Лидеры Франции и Великобритании Эмманюэль Макрон и Кир Стармер ведут кампанию за развертывание в Украине «миротворческого» контингента в случае достижения режима прекращения огня. Фото Reuters
Идеи президента Эмманюэля Макрона о развертывании французского контингента где-то в пределах украинской территории, которыми он потревожил международную аудиторию в феврале прошлого года, переродились в предложение, уже совместное с британским премьером Киром Стармером, о размещении «миротворческого» корпуса, костяк которого составили бы франко-британские силы. По итогам встречи ряда европейских лидеров в Лондоне 2 марта Стармер сообщил, что число желающих примкнуть к «коалиции желающих» (coalition of the willing) выросло, но она «должна иметь поддержку Соединенных Штатов». Реакция Вашингтона, как водится последнее время, была не вполне последовательной и недостаточно предсказуемой – вспомним об угрозах установления торговых тарифов против Канады и Мексики, их торжественном введении, а затем приостановлении.

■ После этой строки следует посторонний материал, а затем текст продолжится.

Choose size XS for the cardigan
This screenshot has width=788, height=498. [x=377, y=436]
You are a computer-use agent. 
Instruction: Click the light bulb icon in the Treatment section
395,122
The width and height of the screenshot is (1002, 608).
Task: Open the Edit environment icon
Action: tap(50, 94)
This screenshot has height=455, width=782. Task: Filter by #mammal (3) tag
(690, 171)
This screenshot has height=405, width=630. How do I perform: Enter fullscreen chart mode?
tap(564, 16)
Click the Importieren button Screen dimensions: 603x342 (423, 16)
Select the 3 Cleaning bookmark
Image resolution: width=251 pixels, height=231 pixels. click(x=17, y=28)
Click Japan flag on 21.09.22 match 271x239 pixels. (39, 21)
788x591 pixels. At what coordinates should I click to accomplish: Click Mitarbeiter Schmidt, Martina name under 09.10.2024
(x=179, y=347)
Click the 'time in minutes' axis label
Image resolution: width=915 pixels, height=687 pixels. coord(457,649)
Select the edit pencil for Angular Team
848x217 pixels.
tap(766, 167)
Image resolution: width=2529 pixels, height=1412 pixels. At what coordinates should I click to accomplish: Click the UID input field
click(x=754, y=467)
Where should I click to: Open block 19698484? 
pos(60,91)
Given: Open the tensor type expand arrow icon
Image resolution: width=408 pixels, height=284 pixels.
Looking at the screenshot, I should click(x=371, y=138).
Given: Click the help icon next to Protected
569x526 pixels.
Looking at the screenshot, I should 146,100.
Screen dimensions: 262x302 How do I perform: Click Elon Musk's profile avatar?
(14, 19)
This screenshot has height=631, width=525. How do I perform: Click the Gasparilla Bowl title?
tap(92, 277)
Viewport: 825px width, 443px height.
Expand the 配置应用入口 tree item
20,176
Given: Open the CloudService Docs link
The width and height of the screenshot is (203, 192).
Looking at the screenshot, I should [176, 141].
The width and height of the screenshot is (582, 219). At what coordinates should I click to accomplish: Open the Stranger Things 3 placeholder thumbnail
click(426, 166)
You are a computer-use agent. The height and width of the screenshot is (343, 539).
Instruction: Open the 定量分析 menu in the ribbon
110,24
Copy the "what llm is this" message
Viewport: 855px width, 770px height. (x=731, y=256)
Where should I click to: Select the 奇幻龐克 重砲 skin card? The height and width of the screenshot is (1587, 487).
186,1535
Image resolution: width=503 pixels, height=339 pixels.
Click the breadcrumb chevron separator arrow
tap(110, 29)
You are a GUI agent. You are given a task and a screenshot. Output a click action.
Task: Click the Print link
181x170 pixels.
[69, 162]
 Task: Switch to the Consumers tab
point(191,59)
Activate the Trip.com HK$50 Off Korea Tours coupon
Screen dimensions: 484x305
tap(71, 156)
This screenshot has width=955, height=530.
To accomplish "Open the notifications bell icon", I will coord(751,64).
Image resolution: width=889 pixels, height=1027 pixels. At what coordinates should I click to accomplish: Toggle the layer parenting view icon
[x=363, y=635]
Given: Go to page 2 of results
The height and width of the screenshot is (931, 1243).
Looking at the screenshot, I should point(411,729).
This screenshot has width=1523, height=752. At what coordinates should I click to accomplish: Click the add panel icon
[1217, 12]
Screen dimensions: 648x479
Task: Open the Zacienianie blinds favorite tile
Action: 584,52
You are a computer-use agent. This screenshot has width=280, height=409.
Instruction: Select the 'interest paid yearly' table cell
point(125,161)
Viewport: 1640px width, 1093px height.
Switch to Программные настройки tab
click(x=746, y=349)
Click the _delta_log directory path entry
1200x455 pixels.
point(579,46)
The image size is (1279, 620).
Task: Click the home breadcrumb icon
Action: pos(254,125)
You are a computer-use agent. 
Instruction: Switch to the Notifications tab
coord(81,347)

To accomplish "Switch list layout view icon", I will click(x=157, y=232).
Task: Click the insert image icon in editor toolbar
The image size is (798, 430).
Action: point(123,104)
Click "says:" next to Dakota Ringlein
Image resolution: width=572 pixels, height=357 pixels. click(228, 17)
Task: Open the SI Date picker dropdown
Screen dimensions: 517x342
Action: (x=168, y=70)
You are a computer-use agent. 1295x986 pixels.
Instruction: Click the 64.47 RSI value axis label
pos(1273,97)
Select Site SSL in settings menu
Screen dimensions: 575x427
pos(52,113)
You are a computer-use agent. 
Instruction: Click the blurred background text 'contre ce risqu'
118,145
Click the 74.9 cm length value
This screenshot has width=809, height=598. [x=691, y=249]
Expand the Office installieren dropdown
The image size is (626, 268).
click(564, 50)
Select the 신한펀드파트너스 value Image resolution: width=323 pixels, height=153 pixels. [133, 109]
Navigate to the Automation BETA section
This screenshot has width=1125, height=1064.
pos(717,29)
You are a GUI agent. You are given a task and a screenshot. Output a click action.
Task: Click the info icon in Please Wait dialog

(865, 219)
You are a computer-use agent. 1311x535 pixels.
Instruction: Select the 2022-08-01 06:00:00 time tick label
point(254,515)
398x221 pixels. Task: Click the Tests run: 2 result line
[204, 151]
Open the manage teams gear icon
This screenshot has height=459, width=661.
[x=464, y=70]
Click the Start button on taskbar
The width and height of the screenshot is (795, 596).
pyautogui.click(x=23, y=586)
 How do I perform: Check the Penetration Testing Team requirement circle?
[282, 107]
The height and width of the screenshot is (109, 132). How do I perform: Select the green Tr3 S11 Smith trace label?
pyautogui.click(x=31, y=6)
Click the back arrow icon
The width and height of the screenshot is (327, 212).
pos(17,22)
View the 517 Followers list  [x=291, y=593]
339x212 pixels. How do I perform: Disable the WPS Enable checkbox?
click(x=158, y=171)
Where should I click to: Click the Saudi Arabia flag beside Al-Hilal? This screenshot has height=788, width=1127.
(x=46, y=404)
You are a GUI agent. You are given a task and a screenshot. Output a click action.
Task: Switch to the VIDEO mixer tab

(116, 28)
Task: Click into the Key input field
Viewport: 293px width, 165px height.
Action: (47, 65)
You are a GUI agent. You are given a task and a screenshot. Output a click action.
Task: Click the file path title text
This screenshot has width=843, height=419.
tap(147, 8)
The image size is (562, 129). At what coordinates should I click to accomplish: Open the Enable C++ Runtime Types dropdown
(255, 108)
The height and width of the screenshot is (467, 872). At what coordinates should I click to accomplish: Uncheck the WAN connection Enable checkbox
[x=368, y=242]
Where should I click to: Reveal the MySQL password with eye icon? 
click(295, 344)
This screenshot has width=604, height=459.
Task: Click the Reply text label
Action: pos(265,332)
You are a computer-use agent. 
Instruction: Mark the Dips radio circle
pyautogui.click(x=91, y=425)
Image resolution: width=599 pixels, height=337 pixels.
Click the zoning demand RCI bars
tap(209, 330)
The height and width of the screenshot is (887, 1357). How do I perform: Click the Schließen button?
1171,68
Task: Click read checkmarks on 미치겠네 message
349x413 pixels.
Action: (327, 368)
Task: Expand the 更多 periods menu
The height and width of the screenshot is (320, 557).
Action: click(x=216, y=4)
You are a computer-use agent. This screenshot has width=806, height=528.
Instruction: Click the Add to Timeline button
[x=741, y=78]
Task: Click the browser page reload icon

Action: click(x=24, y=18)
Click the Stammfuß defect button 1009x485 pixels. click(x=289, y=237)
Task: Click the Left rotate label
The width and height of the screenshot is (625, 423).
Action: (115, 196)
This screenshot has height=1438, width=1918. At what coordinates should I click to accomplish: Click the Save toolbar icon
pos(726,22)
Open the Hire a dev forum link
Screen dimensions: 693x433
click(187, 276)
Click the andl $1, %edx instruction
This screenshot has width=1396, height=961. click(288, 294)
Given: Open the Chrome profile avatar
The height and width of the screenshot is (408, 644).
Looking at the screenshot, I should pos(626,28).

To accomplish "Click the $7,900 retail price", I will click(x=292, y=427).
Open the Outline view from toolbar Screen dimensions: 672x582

Прошлое взаимоотношений на военном поприще двух стран, разделенных проливом Ла-Манш, или Английским проливом, каковым он видится островитянам, дает противоречивые примеры, которые не могли не найти укромного места в исторической памяти и не способствуют укреплению боевого братства. Помимо прямого вооруженного противостояния во время войны североамериканских колоний за независимость от британской короны, это еще и сожжение в 1807 году значительной части флота нейтральной Дании в гавани Копенгагена британским флотом и угон в Британию оставшихся боевых единиц, чтобы датские военные корабли не достались наполеоновской Франции. И разгром в 1940 году британцами части французского флота, укрывшейся в алжирском Мер-эль-Кебире, чтобы корабли не достались нацистской Германии, на что последовала вялая и малорезультативная бомбардировка французами британского Гибралтара.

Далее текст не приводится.